Esse fenômeno das partículas virtuais é bastante seguro e já foi
confirmado experimentalmente.
O que ninguém confirmou é que se pode interagir com essas partículas
durante sua efêmera existência e empurrá-las para trás, com isso transferindo
energia de movimento ao propulsor (e à nave onde ele estiver acoplado)
White apresentou os resultados do teste numa conferência do Instituto
Americano de Aeronáutica e Astronáutica, em Cleveland, no último dia 30
E disse que os dispositivos serão enviados a outro centro de pesquisa
para confirmação independente dos resultados.
E SE FOR PRA VALER?
Caso seja mesmo possível desenvolver um sistema capaz de acelerar sem
levar o combustível consigo, o principal desafio para uma missão interestelar
estaria vencido.
Mesmo que a aceleração produzida fosse muito gradual, como o propulsor
pode continuar funcionando enquanto houver eletricidade disponível a bordo, no
fim das contas seria possível atingir uma velocidade arbitrariamente alta — uma
fração significativa da velocidade da luz.
(Os cientistas da Nasa também têm uma ideia de como ultrapassar a
barreira da velocidade da luz, supostamente intransponível, mas esse é assunto
para outra hora.)
White desenvolve seus próprios modelos de propulsor sem propelente e
sugere que seria possível, por exemplo, enviar uma sonda daqui até a estrela
vizinha mais próxima (apropriadamente chamada de Proxima Centauri) com um tempo total de
viagem de 34 anos.
E isso inclui a aceleração para sair do Sistema Solar e a desaceleração
para entrar em órbita de Proxima Centauri.
Se fosse só para passar por lá, daria para chegar ainda mais depressa
Você acha 34 anos muito tempo?
Bem, repare que a sonda mais distante já despachada da Terra, a Voyager
1, lançada em 1977, levaria cerca de 75 mil anos para fazer o mesmo percurso (se estivesse indo
naquela direção, o que não é o caso)
E note também que, mais de 37 anos depois de lançada, a Voyager 1 segue
funcionando, mostrando que uma missão não-tripulada de quatro décadas parece
bastante viável do ponto de vista operacional.
Agora, imagine o que essa tecnologia poderia fazer pela colonização do
Sistema Solar.
Viagens tripuladas a Marte poderiam ser conduzidas em semanas, em vez de
meses, e visitas aos planetas gigantes gasosos levariam meses, em vez de anos.
Ainda que você não se interesse por todas essas possibilidades de
exploração, terá de reconhecer que é muito conveniente possuir propulsores que
funcionam sem combustível.
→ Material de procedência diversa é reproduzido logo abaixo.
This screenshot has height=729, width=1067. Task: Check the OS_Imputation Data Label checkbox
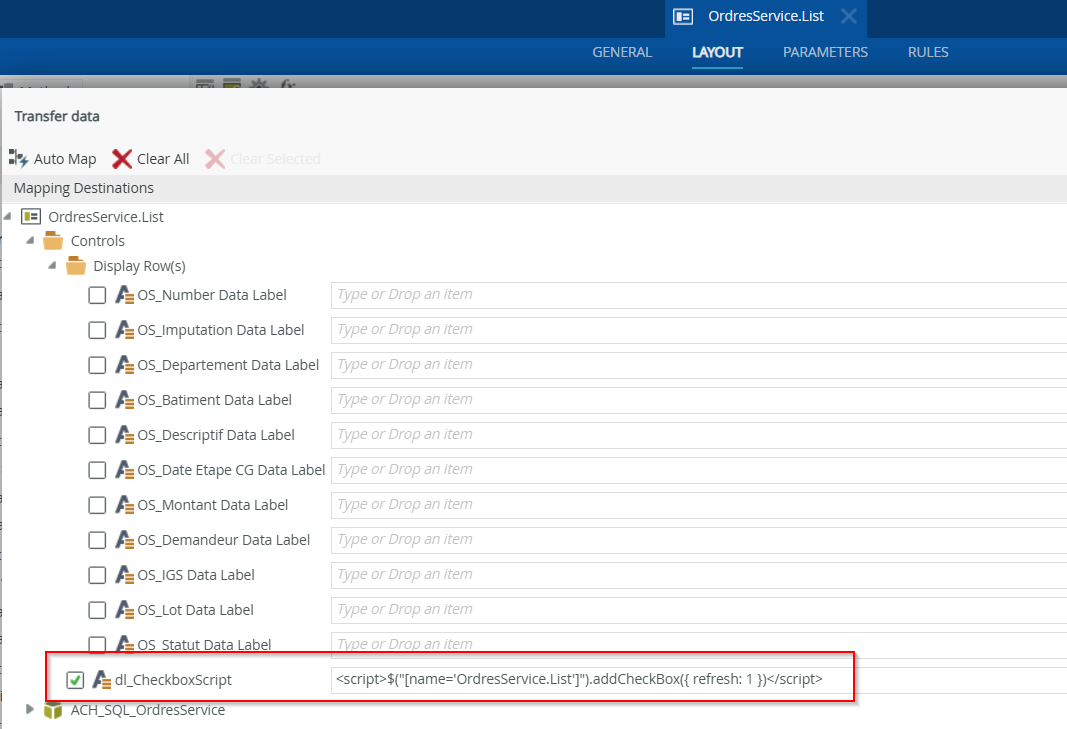[97, 330]
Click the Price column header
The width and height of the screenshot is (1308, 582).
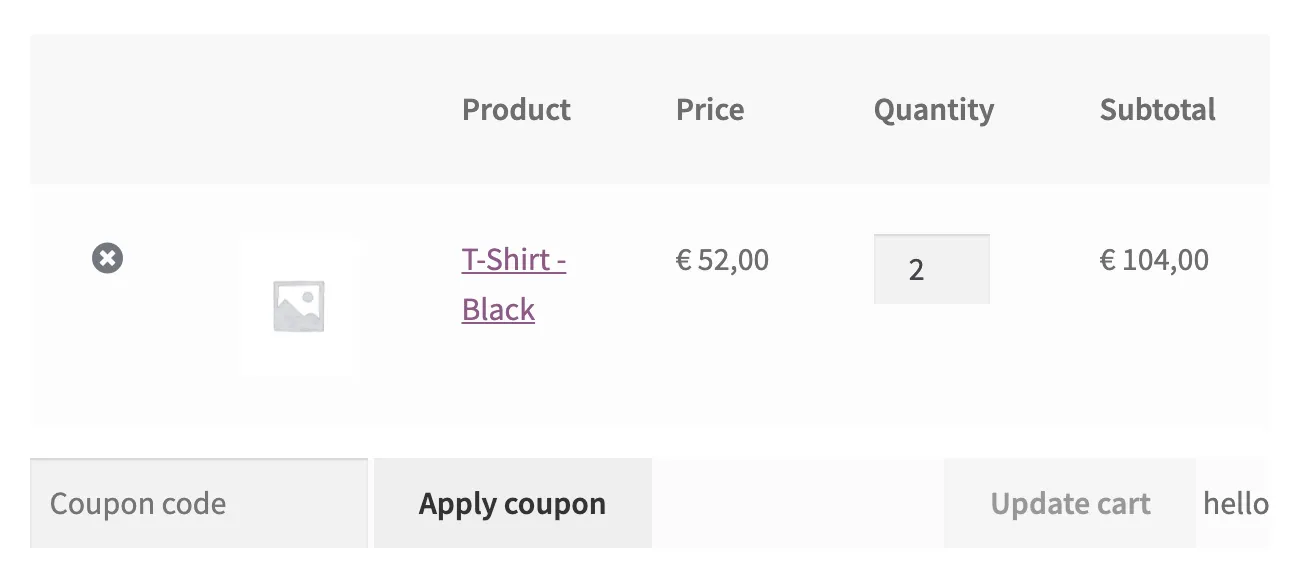tap(710, 109)
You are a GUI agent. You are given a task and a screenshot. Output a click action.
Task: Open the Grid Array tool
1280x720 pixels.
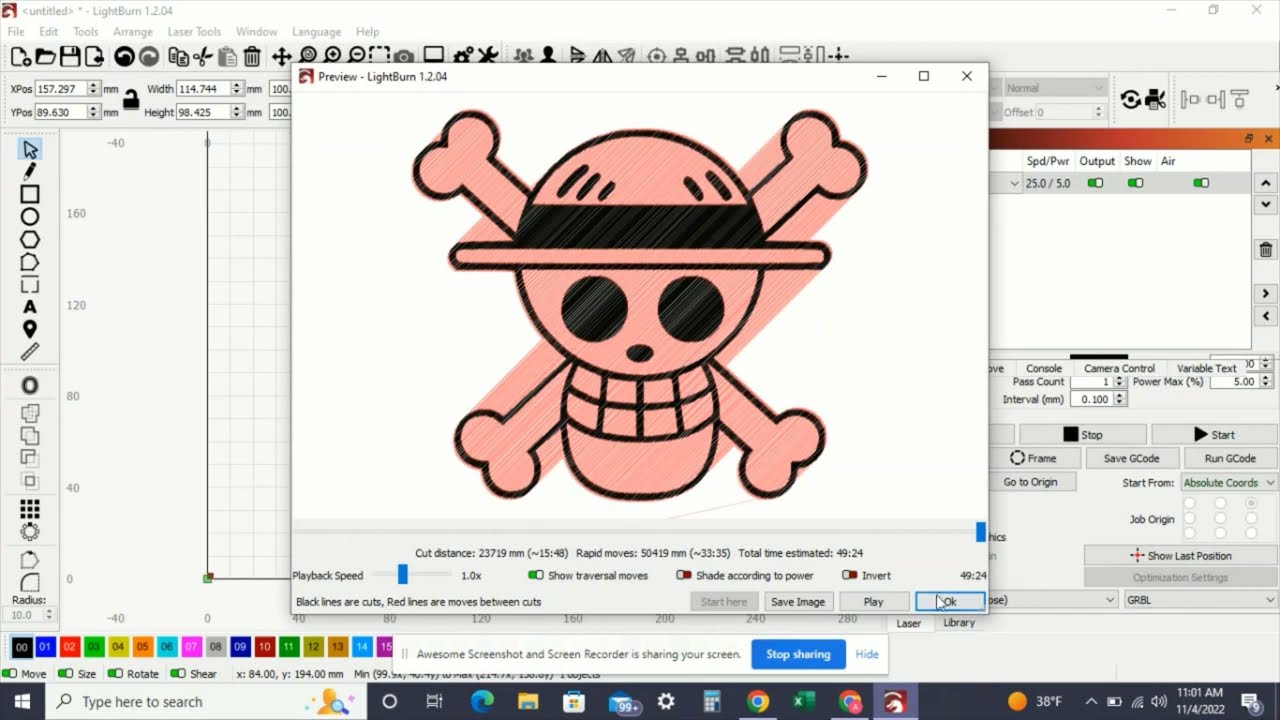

Isso elevaria em muito o tempo de vida dos satélites
em órbita da Terra, que vez por outra precisam ajustar sua trajetória e contam
hoje com propulsores convencionais para isso (que param de funcionar quanto acaba o
combustível)
Ainda é cedo para dizer que tudo isso vai se tornar realidade. Como
dizia Carl Sagan, “afirmações extraordinárias exigem evidências
extraordinárias”, e ainda não chegamos lá.
Esses experimentos todos precisam ser confirmados além de qualquer
engano, e não seria mal se os pesquisadores entendessem exatamente como esses
dispositivos funcionam, de forma a poder aperfeiçoar a tecnologia e atingir sua
plenitude.
Mas com um grupo na Inglaterra, outro na China, um terceiro e um quarto
nos Estados Unidos, todos reportando algum nível de sucesso, está ficando cada
vez mais difícil ignorar os resultados.
Será que estamos a caminho das estrelas?